→ INSTRUCTIONS FOR THE TASK: Give back the full listing verbatim, apart from its images.

→ DATA TO PROCESS:

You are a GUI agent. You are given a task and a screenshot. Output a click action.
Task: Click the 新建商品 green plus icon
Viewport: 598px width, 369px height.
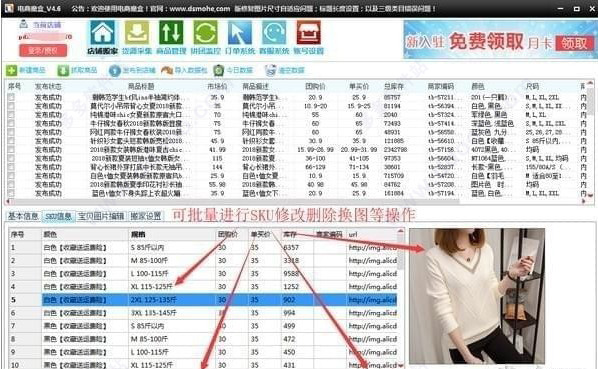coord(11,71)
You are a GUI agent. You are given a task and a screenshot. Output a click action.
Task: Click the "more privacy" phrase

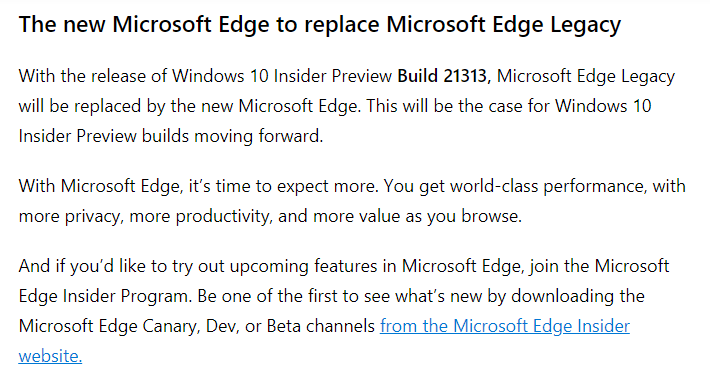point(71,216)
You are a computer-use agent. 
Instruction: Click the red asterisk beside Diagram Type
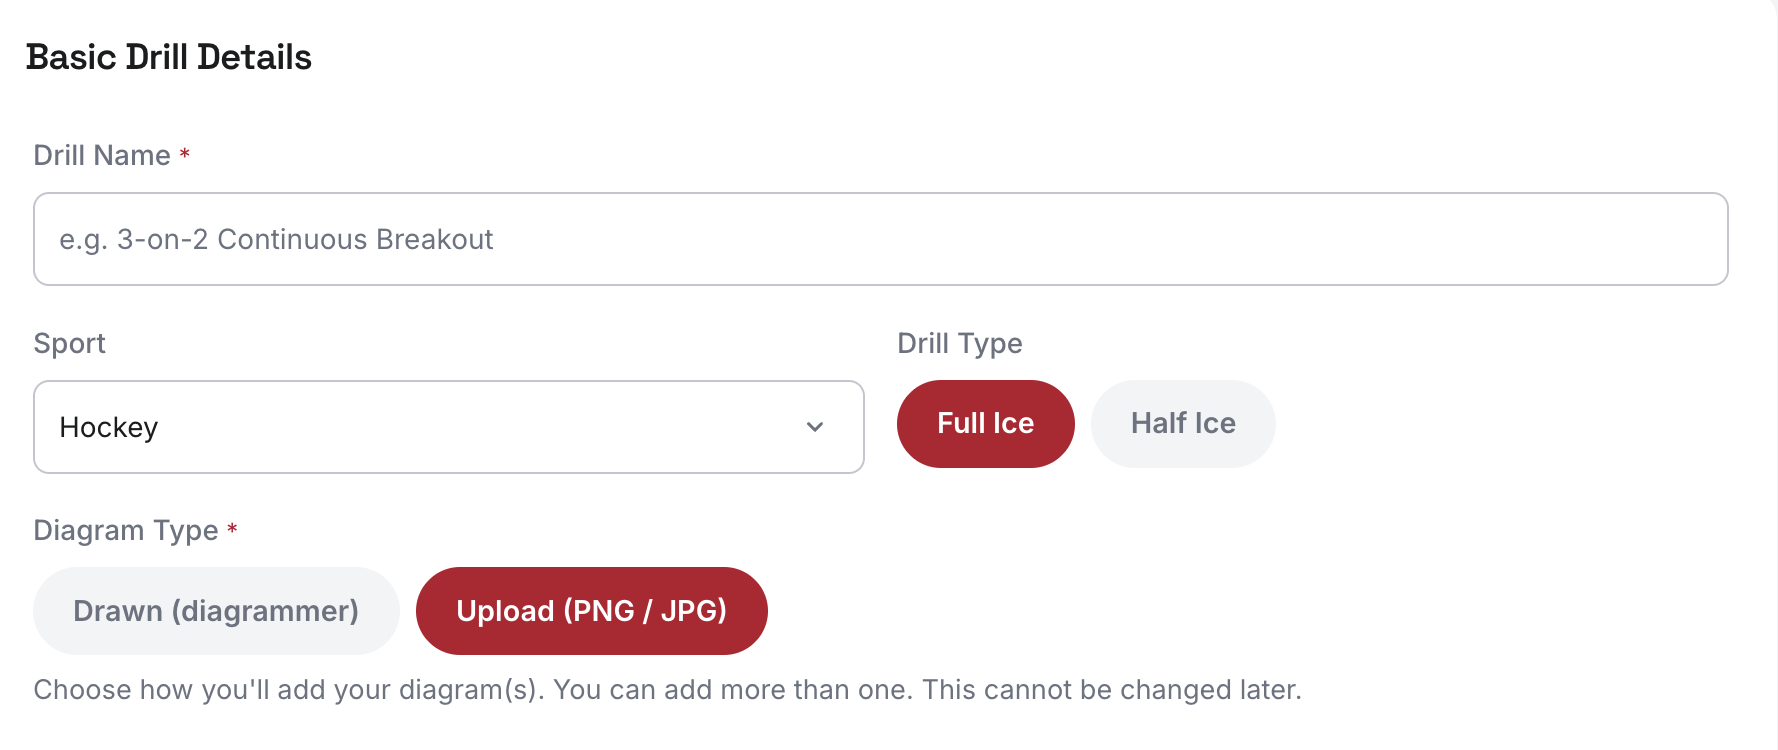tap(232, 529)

→ FINISHED TASK:
You are a GUI agent. You are given a task and a screenshot. Output a click action.
Task: Click the 新建商品 green plus icon
Viewport: 598px width, 369px height.
coord(11,71)
You are a GUI agent. You are given a task and a screenshot. Output a click action.
Task: Click the "more privacy" phrase

point(71,216)
You are a computer-use agent. 
Instruction: Click the red asterisk beside Diagram Type
tap(232, 529)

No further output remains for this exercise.